Biholomorphic illustration
In function theory , a biholomorphic or simple mapping is a bijective holomorphic mapping with a holomorphic inverse mapping . Sometimes, however, a simple mapping is also understood as an injective (not necessarily bijective), holomorphic mapping.
properties
- A bijective holomorphic mapping is always biholomorphic. In the one-dimensional case this follows directly from the theorem about implicit functions , in higher dimensions from Osgood's theorem .
- In the one-dimensional case, a biholomorphic map is a conformal map . Conversely, a bijective, continuously differentiable mapping of areas of the complex plane , which is conformal and orientation- preserving and whose derivation does not disappear, is also biholomorphic.
- A biholomorphic map is actually .
One-dimensional examples
The linear function
- (with as complex numbers) results
- for and a shift ( translation )
- for real and positive a centric stretching with the stretching factor and stretching center ;
- for and a turn . If you use polar coordinates for the number , the “point” can be identified by (see Fig. 1). Because
is obtained with the Euler formula
- .
If is set, is and thus
- .
The point (with the argument ( radian measure ) φ _{z} and the amount r = r _{z} ) thus merges into the point (with φ _{a} + φ _{z} ) and the amount r _{z} , which is a rotation. _{}_{}_{}_{}_{}
- for and a twist stretch .
For example, the rotational stretching converts the point into the image point . The image points of two further points, which can form a triangle with the first, can also be calculated so that the image triangle can be drawn and this rotational stretching can thus be easily illustrated.
- for and a twist extension with displacement.
inversion
The image
is called inversion or mirroring of a circle . With it, the inside of the circle with radius = 1 (so-called unit circle) is mapped onto the outside, the outside onto the inside, the edge of the circle merges into itself. 1 and −1 are mapped to 1 and −1, these are the two fixed points of the inversion.
Square function
With the square function
is not zero if z is not zero. If one chooses the definition and target area in such a way that the zero is not included and the restriction is bijective, then one obtains a biholomorphic map. One can for example
Select the right half-plane as the definition area and the plane slotted along the negative real axis as the target area.

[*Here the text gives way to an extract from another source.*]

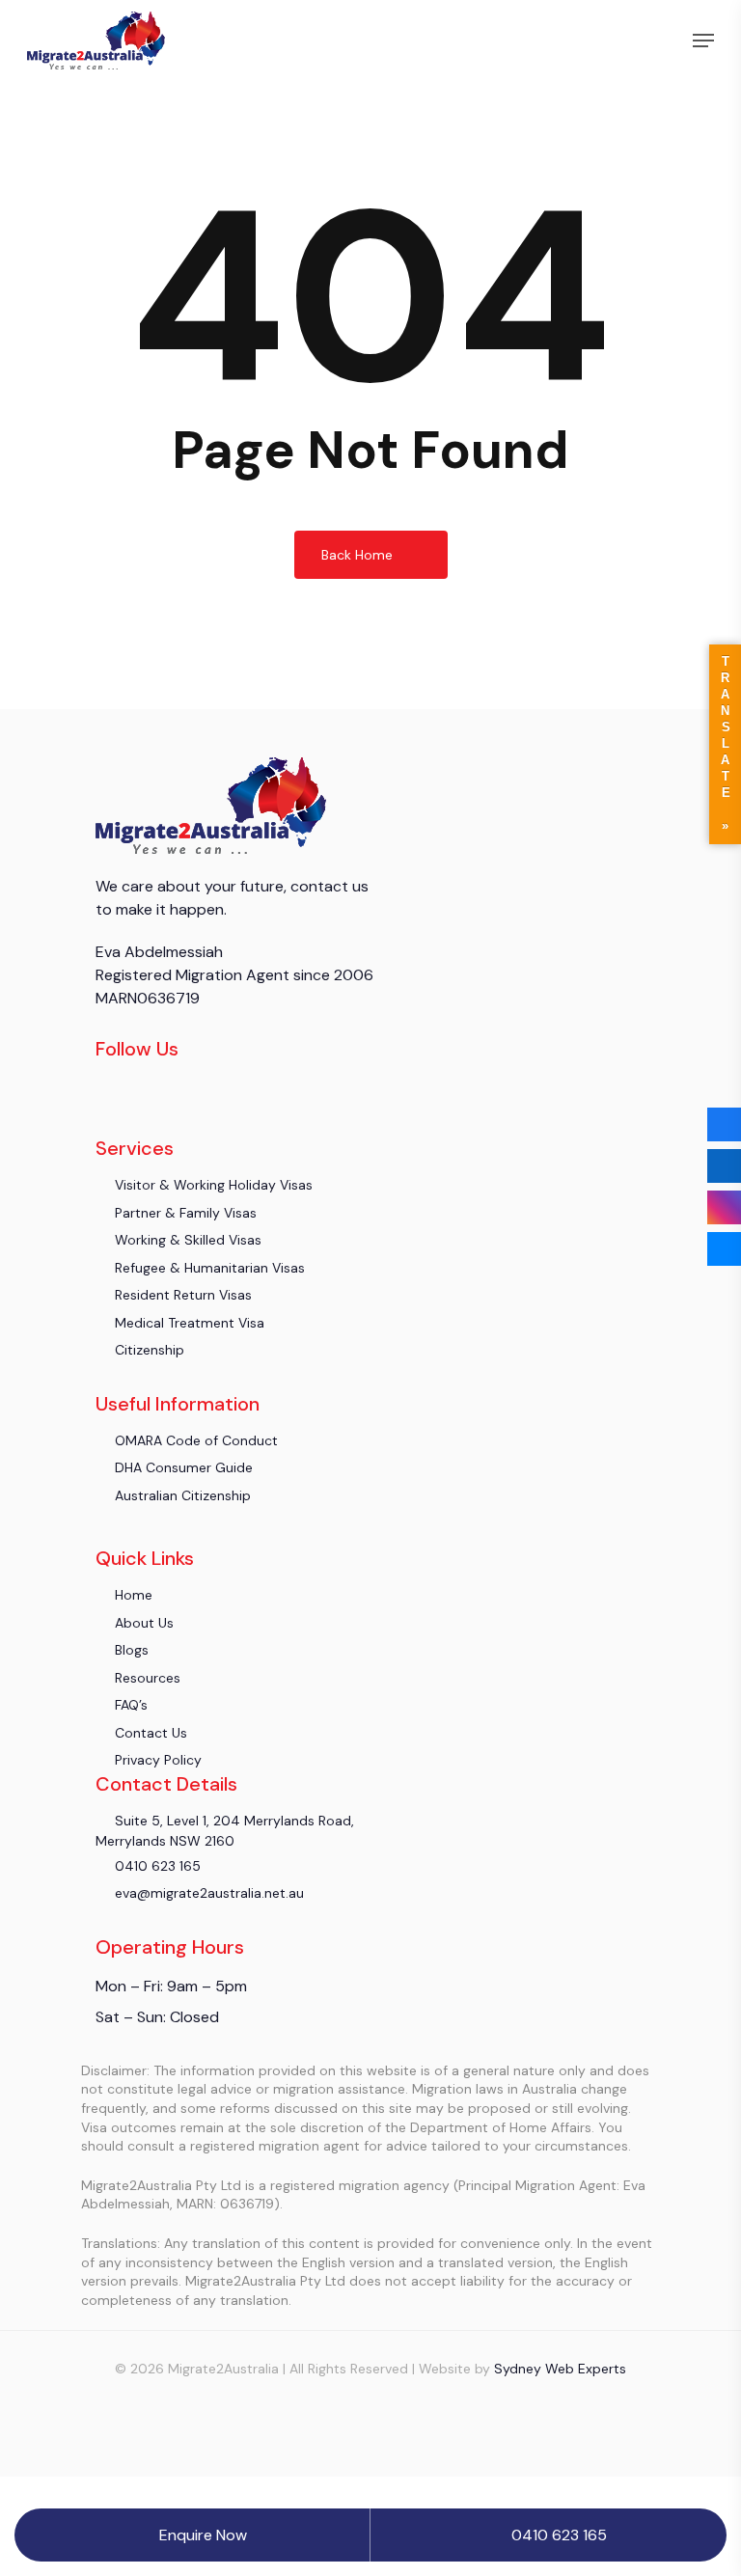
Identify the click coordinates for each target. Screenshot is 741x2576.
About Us (142, 1622)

From w = u + iv = (x + iy) ^{2} = x ^{2} - y ^{2} + (2xy) i, the comparison of the coefficients for the real and imaginary parts results
- u = x ^{2} - y ^{2} and v = 2xy.
The hyperbolas lying symmetrically to the x-axis (see Fig. 2)
x ^{2} - y ^{2} = const merge into vertical parallels u = const. The hyperbolas 2xy = const, which lie symmetrically to the first bisector, merge into horizontal parallels.
literature
- Klaus Fritzsche, Hans Grauert : From Holomorphic Functions to Complex Manifolds. Springer-Verlag, New York NY 2002, ISBN 0-387-95395-7 ( Graduate Texts in Mathematics 213).

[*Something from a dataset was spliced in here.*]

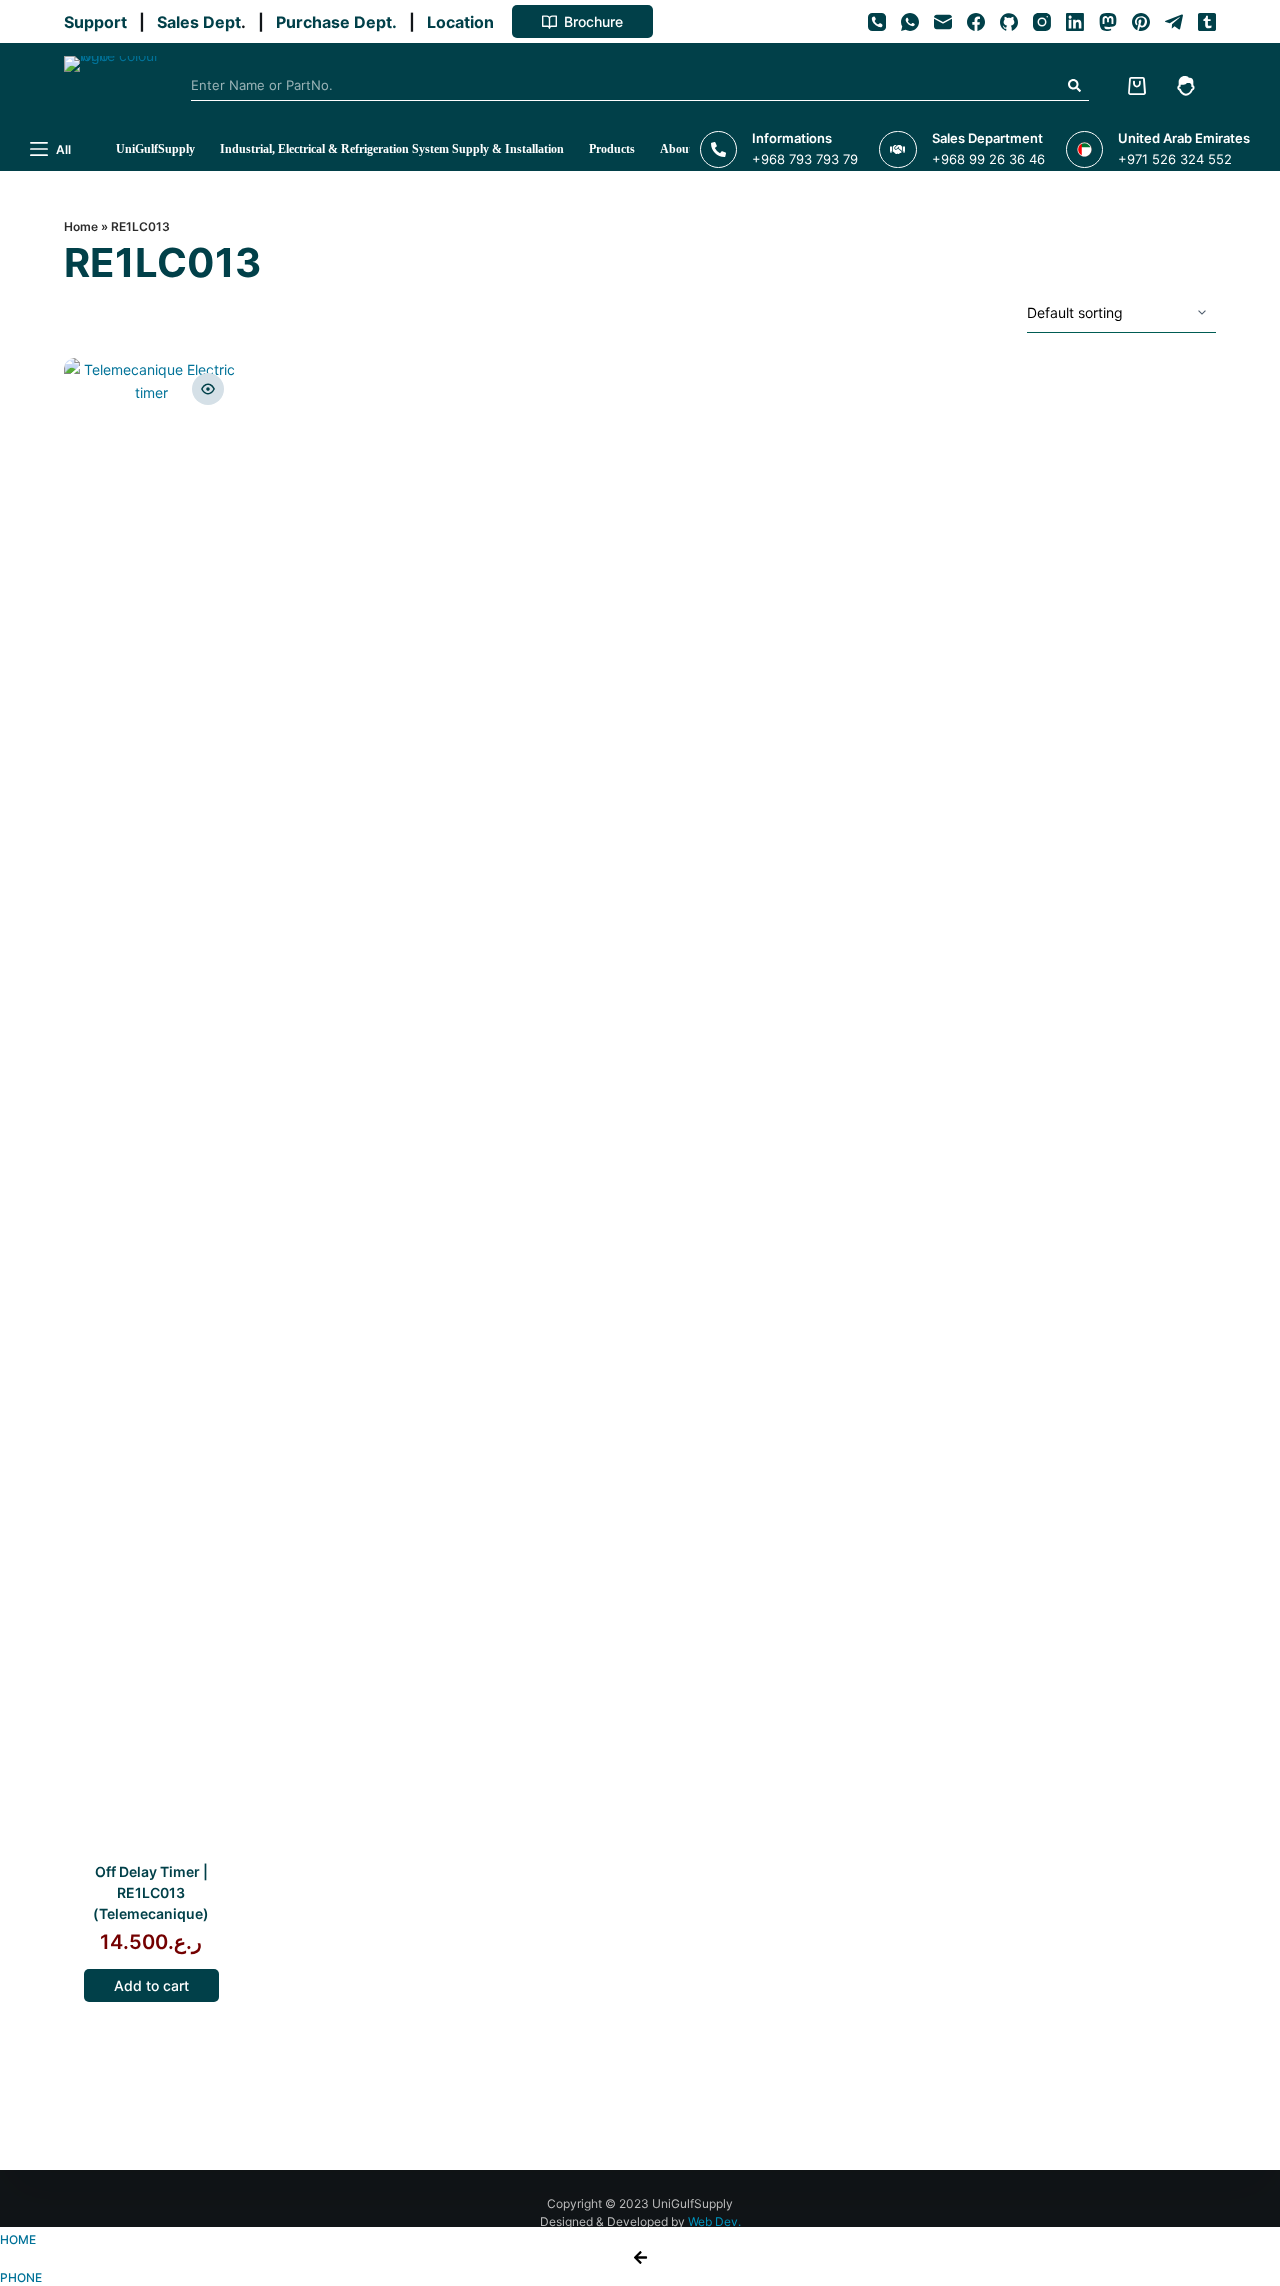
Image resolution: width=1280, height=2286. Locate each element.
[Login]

- Otto Forster : Riemann surfaces. Springer, Berlin a. a. 1977, ISBN 3-540-08034-1 ( Heidelberger Taschenbücher 184), (English: Lectures on Riemann Surfaces. Corrected 2nd printing. Ibid 1991, ISBN 3-540-90617-7 [ Graduate Texts in Mathematics , 81]).
Web links
- Biholomorphic mapping . In: Michiel Hazewinkel (Ed.): Encyclopaedia of Mathematics . Springer-Verlag , Berlin 2002, ISBN 978-1-55608-010-4 (English, online ).
Individual evidence
- ↑ Klas Diederich, Reinhold Remmert : Function theory I. Springer, Berlin 1972.